あなたの命、課金しますか?


家に帰ってからも、桃子の言葉が頭から離れない。


お昼も一緒に食べたけれど、2人とも無言だった。


ひどいことを言ったのは分かっている。


謝らなければいけないのも、百も承知。


それでも謝罪の言葉が出てこなかったのは、今の私を頭ごなしに否定されたようで、どうしても許せなかった。

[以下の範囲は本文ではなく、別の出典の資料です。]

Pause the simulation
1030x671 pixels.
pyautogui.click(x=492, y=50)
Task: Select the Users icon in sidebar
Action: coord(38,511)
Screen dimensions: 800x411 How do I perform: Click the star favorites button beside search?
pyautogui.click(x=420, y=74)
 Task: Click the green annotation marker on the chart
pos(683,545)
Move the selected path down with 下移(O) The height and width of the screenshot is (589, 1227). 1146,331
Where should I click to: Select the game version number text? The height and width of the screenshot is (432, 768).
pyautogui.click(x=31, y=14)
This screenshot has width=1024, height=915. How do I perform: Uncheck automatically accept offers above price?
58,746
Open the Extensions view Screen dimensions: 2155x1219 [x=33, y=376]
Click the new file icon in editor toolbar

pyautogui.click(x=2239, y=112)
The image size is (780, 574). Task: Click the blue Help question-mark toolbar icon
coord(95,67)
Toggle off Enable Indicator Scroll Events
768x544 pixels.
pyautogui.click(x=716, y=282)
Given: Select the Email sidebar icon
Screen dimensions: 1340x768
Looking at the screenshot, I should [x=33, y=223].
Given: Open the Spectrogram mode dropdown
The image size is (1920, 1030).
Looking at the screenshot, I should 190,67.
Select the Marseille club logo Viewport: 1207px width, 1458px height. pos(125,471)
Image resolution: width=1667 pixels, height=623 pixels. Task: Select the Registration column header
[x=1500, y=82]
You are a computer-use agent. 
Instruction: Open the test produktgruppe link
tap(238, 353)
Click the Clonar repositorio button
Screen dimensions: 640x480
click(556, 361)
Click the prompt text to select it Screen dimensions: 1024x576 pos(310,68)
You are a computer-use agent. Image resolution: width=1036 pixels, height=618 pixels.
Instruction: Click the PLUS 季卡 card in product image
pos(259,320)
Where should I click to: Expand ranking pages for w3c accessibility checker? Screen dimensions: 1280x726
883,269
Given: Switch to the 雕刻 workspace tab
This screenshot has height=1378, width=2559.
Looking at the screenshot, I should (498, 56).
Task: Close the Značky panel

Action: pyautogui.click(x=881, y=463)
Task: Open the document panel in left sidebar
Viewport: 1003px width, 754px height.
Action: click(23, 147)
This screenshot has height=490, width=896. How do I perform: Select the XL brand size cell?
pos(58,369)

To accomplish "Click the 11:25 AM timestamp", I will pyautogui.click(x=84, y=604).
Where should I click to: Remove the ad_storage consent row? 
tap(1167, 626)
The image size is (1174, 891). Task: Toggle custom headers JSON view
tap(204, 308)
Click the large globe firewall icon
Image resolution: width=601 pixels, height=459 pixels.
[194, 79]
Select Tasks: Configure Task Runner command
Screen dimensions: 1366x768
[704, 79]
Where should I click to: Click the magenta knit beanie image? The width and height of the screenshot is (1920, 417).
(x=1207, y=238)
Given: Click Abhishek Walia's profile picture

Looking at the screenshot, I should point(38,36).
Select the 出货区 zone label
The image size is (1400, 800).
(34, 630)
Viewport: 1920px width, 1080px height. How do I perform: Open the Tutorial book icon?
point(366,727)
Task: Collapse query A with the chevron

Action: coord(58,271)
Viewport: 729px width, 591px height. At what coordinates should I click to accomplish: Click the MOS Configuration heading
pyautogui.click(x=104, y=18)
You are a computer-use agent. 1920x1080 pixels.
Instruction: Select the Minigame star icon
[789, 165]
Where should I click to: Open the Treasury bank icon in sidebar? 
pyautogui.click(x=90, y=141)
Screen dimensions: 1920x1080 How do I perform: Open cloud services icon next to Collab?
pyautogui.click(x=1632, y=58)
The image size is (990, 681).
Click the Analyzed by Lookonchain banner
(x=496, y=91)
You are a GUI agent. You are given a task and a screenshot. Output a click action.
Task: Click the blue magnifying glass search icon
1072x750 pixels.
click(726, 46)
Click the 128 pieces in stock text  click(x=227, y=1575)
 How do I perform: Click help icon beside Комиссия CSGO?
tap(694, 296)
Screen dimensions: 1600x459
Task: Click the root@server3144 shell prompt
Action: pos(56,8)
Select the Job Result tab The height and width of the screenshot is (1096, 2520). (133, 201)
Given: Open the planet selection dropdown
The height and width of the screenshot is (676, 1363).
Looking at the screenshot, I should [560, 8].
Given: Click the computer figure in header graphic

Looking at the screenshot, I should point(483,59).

1番の親友というのなら、私の気持ちを分かってくれてもいいんじゃないか?


同じ【ブス】なのだから、私が綺麗になりたい思いは痛いほど通じているはずだ。


それなのに【偽り】だなんて__。


だんだん腹が立ってきた。


綺麗になりたいという気持ち、周りを見返してやろうという気持ちに、嘘偽りもない。


スマホを開く。


昨日と同じままのページ。


願い事は更新されないまま、私を待っているようで。


【目を二重まぶたにする】【3年】


どれくらい眺めていただろう?


私は、変わりたい。


たとえ、周りから注目を浴びたとしても。


大切な友人を無くしたとしても。


私は変わりたい。


生まれ変わりたい。


なぜなら。


今の私が嫌いだから。


だから私は【願い事】を叶えることにした__。